:: Listed entries ::

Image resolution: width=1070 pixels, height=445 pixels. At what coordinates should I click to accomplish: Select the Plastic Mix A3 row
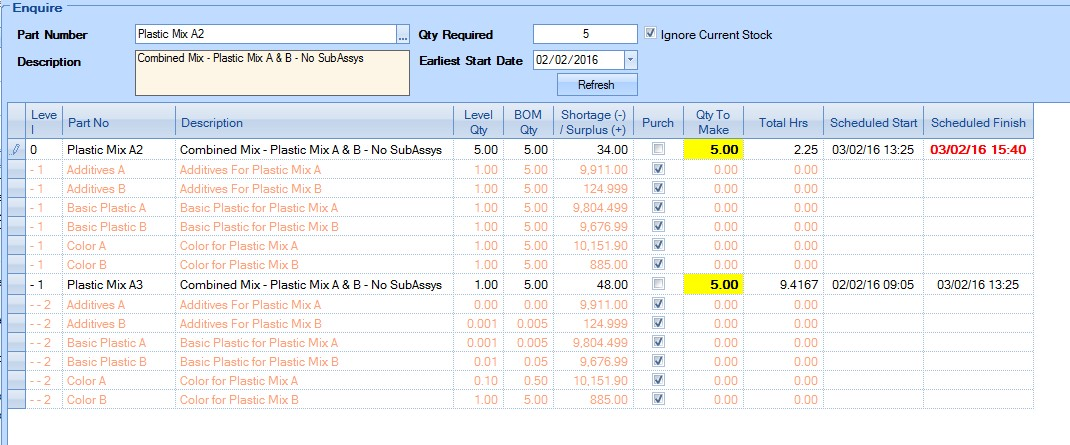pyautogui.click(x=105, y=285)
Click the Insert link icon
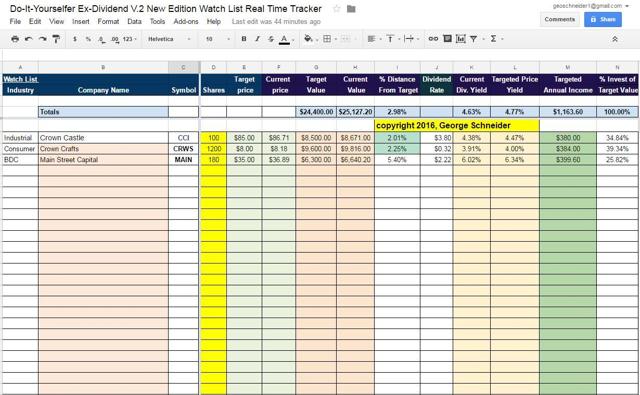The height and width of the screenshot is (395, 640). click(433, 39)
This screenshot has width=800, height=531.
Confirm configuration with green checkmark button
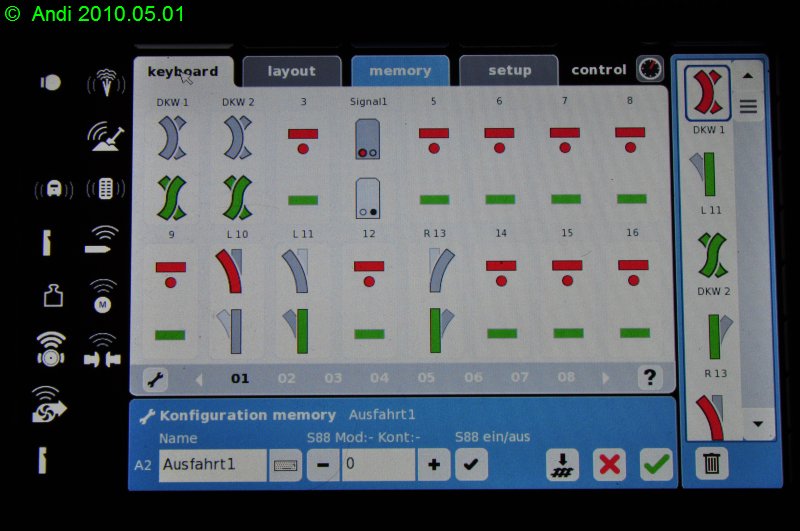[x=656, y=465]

:::

**Assignment:**
What is needed is an exact copy of the lines from the one with "Click the Insert link icon" through the end of the data above, both included, minus any pictures.

**Completed task:**
Click the Insert link icon
The height and width of the screenshot is (395, 640). click(433, 39)
This screenshot has width=800, height=531.
Confirm configuration with green checkmark button
[x=656, y=465]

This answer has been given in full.